In a similar vein, it is almost possible to adjudicate Diplomacy orders looking only at the orders and never the map.

Given sufficient interest, complex enough board games tend to converge on the same basic notational principles.

2 comments

The internal model will certainly pick up on statistical correlations among the text analysis corresponding to an 8x8 2D grid as this is the most low-hanging statistical representation that helps solving the problem during training.

The same argument and result exist for the different human sensory modalities - neurons and connections self-organize to have the same topology and layout as the retina (2D) and frequency / time for the audio (also 2D).

In fact, wasn't this experiment already done for Othello and LLMs recently? Wasn't there a paper where they found the internal model for the board?

It can learn the rules for movement strictly as generator rules imposed on a string of tokens representing the previous sequence of moves. Each new item appended to the list has to in some way match a previous item in the list. Eg RC6 is a Rook, so it has to match an earlier token that is also a Rook, in one of two ways: R_6 or RC_ (and it must not be previously captured by __6 or _C_ ). At no point is it even necessary to convert the move history into a present board state, let alone the state of an 8x8 grid. The move history is sufficient board state on its own. Are the rules for valid chess moves, expressed as 3 character token grammar, the same thing as having learned a 2d grid in latent space? I don't think so, because the language rule is more general and isn't restricted by geometry.
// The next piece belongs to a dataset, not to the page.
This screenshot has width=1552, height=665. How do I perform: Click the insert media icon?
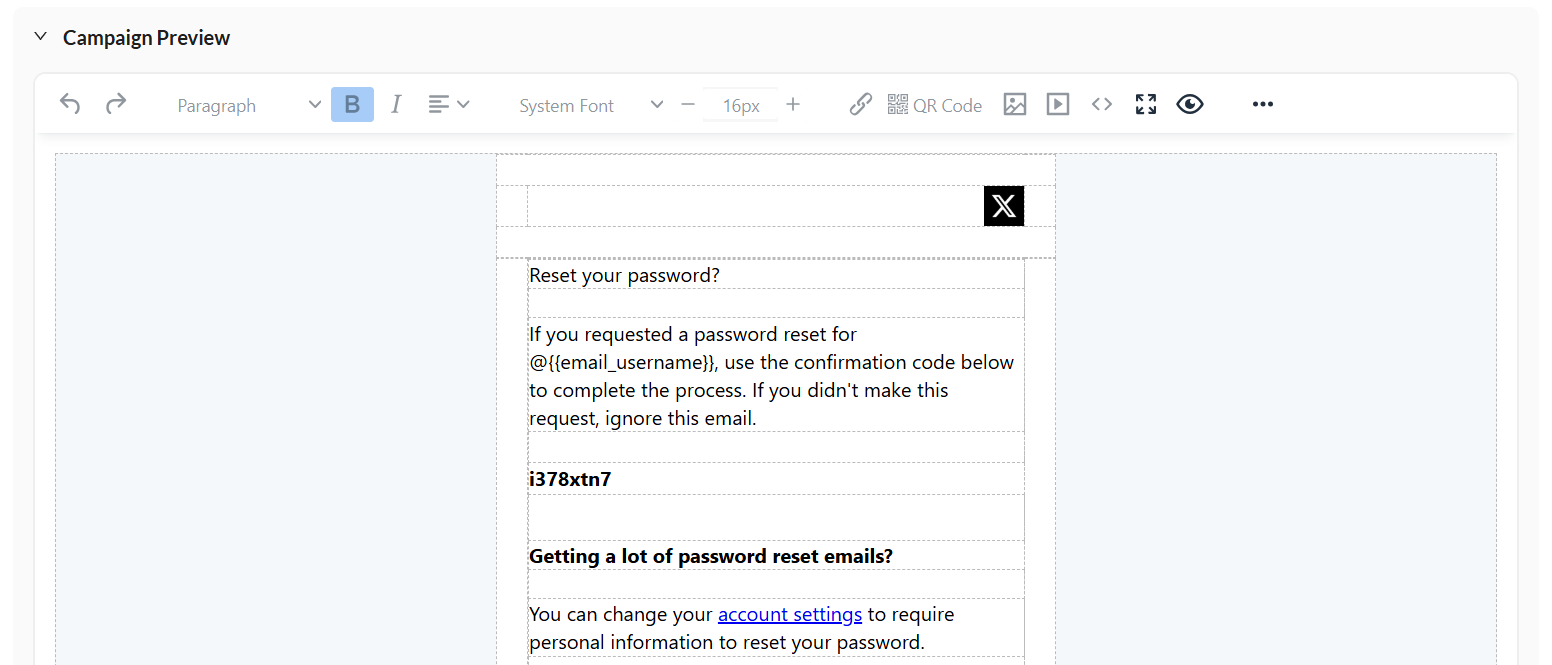point(1058,104)
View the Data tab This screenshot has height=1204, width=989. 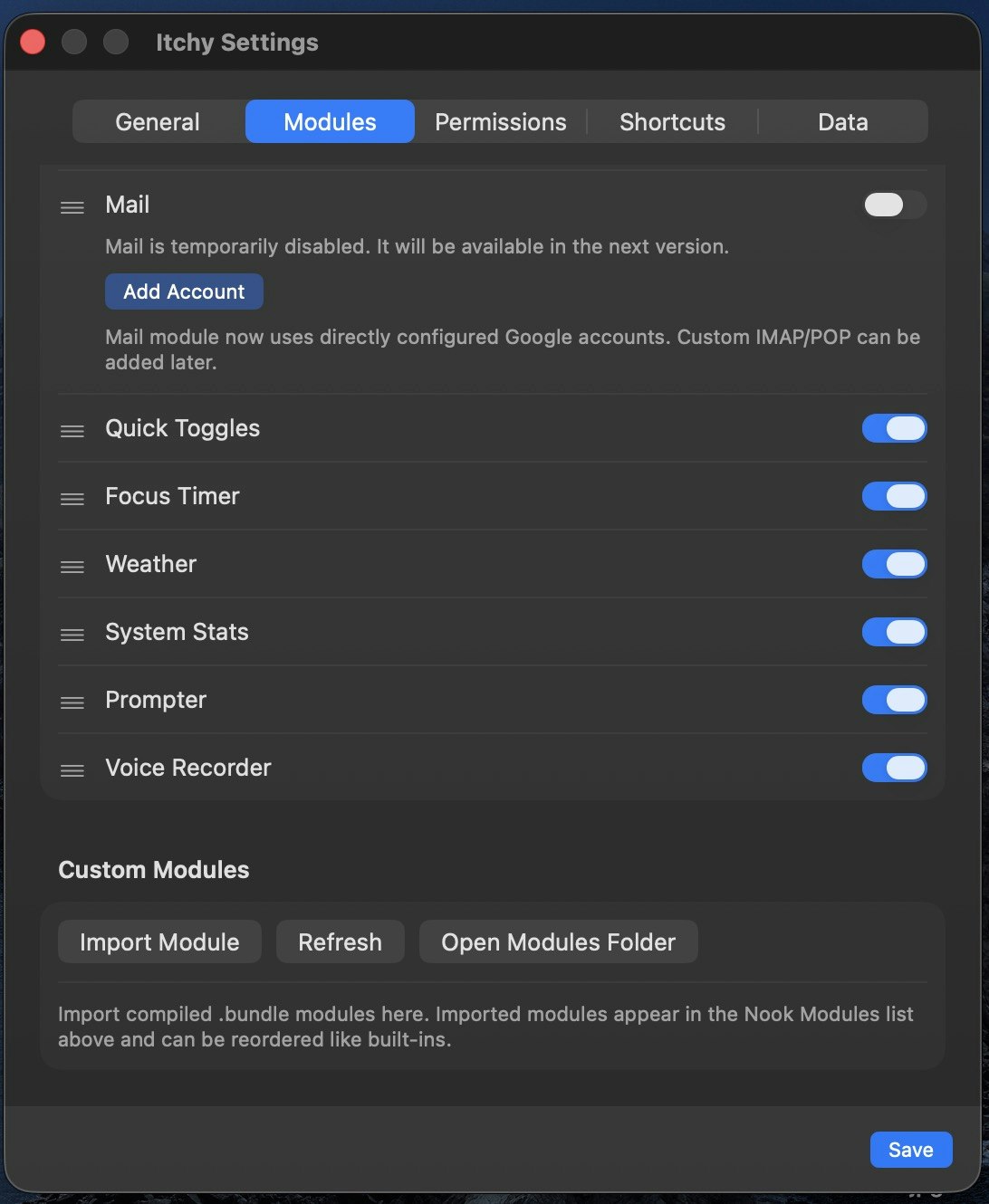(x=843, y=121)
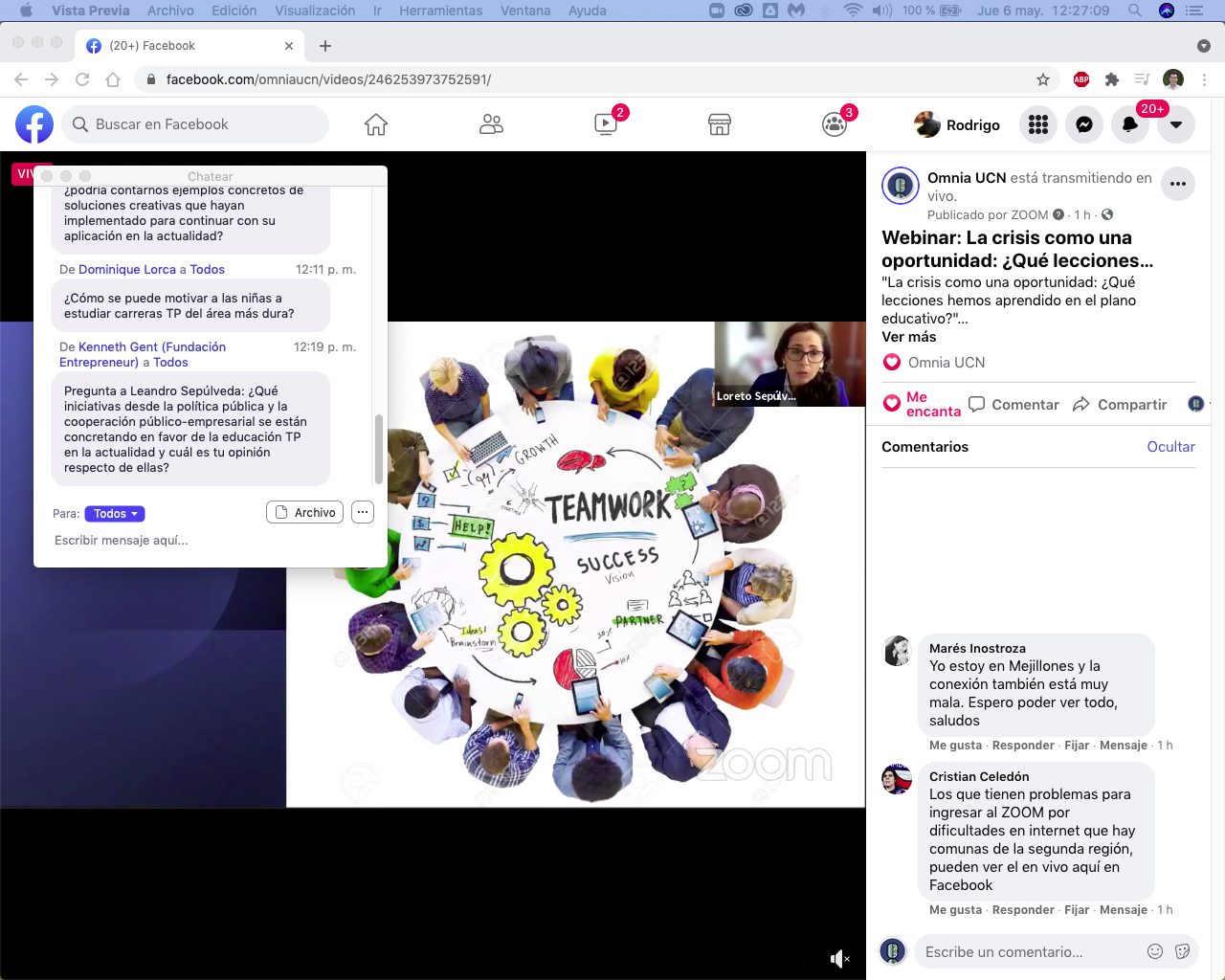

In principle it could reason about any incidence structure. That is, anything where the semantics is two types of objects, and a "touching" relation between them. Lines are just all the points along them, points are just all the lines intersecting there. For the purpose of directions, a train station is just a list of all the services that go there, and a service is just the list of stations where it stops. Etc etc. A language model is free to learn and understand these sorts of systems purely as relations on symbols without ever implicitly organizing it into a geometrical representation.

This is all good news. It means Chess, Transit, Diplomacy, and many other things can fit nicely into pure language reasoning without trying to ground the language in the semantics of our physical nature with its dimensions of space and time and whatever.

What would change my mind is if, after learning the rules for Chess as string matching, it invented a word for "row" and "column" on its own.

That paper is at the link containing "othello" upstream.
>> To be able to follow the grammar of the language chess is to understand chess.

That's interesting. I think you're saying that the rules of chess can be described as a transformation system [1] over the set of strings of chess algebraic notation?

_________

[1] A system of transformation rules, as in transformation grammars. Not as in Transformers. Just a coincidence.

Well, let me try to explain what I'm thinking, though I may have misunderstood you.

The rules of chess allows you to enumerate all the possible transformations from one board state to the next. This is just a fancy way of saying all possible moves in any given board state. By induction this means that given an initial board state and a series of moves from that board state you can determine the final board state.

So this means that the rules of chess allow you to enumerate given an initial state and n plies, all possible ways of adding an (n + 1)th ply.

So if you just assume the initial board state is always the starting position, theoretically you could do away with thinking about board states altogether. Now, whether that's sensible in terms of computational complexity is another question entirely and my intuition is no.

>> So this means that the rules of chess allow you to enumerate given an initial state and n plies, all possible ways of adding an (n + 1)th ply.

Ah, I get you. Yeah, OK, makes sense. You can generate all legal moves from a starting board state given the rules of chess. Yep.

Yeah thats exactly it. The rules are easy enough to put into the form of matching strings. I gave an explicit example further down in the thread. At no point is it required to even convert the game history into a board state data structure. The game history in standard notation itself is sufficient as a game state. To know where a piece is, simply iterate back from the end until finding the last mention of it then iterate forward to make sure it wasn't captured.